By interrupting the infection of E. coli by T2, by using a blender, they were able to separate the heads from the cells by centrifugation. In this way they demonstrated that the DNA entered the cell and caused a change but not the T2 protein, conclusively demonstrating that DNA carries genetic information.
▶The relationship of purines to pyrimidines
The composition of DNA had been rigorously examined by Chargaff and colleagues in the late 1940s. They established that DNA had a set of properties, commonly known as Chargaff’s rules. These were as follows:
- The ratio of A to C to G to T varied between different species but not between individuals of the same species.

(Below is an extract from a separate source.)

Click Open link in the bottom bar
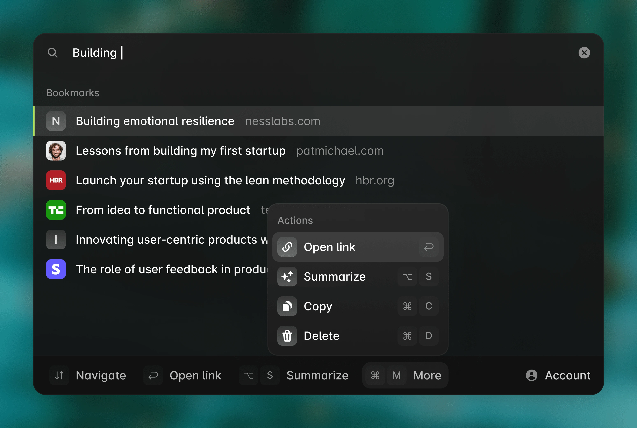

- The ratio of A to C and G to T did not vary between tissues of the same individual, and does not change with environmental conditions or age.
- In all DNA samples, the concentration of A was always the same as that of T, and the concentration of G was always the same as that of C, commonly summarized as A + G = T + C.
The structure of DNA could not have been worked out without these rules, and the implications of the structure would not have been fully appreciated without the work on the transforming principle and interrupted T2 infection.
▶The DNA double helix
The process by which the structure of DNA was found to be a double helix has been well documented elsewhere. It is important to see the structure in the context of the previous chemical and biological evidence – for example, the double helix was only regular in the way that X-ray diffraction experiments suggested if G was paired with C and T with A. More remarkably, Watson and Crick were able to suggest much more about the biochemistry of DNA than the mere shape of the molecule alone. They proposed that the replication of DNA must be semi-conservative, with separation of the strands before synthesis of complementary DNA. Subsequently, the very nature of DNA as an informational macromolecule led them to suppose the existence of codons and thus to an adaptor hypothesis. In conjunction with the discovery of mRNA they proposed that, in order for amino acids to reflect DNA sequence, a molecule must intervene between the two. This led Crick to draw a molecule with many similarities to tRNA. The combination of these hypotheses surrounding DNA structure has led to the elucidation of most of our understanding of molecular biology, from gene to mRNA to protein (via tRNA).